Thanks, yeah I get that, but I think I'm having a lack of imagination about what to do with that in terms of how to build something useful and user friendly out of it.
Essentially they are useful for comparing the semantic similarity of pieces of text. The text could be a word, phrase, sentence, paragraph, or document. One practical use case is semantic keyword search where the vectors can be used to automatically find a keyword's synonyms. Another is recommendation engines that recommend other documents based on semantic similarity.
are you sure it allows to guess synonyms? I was under the impression that word2vec only allowed to know how similar are words, which different from synonyms. E.g. red is like blue in word2vec sens, but not a synonym.
Technically yes. It will find words which are used in similar contexts such as synonyms, antonyms, etc. However in practice, word2vec and clustering does a good job of finding synonyms [1].

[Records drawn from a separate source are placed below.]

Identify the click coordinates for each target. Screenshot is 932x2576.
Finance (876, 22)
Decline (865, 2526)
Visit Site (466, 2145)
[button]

Was very pleased to find this out when I first started studying word embeddings (the abstract principles of word2vec). Essentially it comes down to words having similar verbs and objects that come up most frequently together, so they end up being semantically close.
Well there's word2vec, which while it isn't quite the same (its whole point is the vector classification it already embodies), I think is actually the kind of think you were asking for.
FYI, still a glitch: email form for pdf doesn't work right on mobile Safari for me---the cursor shows up in strange places unrelated to the form fields, have to click in random places to go from editing the name field to the email field.
That's really the TL;DR I also got from the computational linguistic courses I attended.
There's probably the Pareto principle at works. Having no solution is worse than having an 80% solution that works well enough when the 100% solution is much harder to achieve (and some of the problems not even humans would be able to solve properly).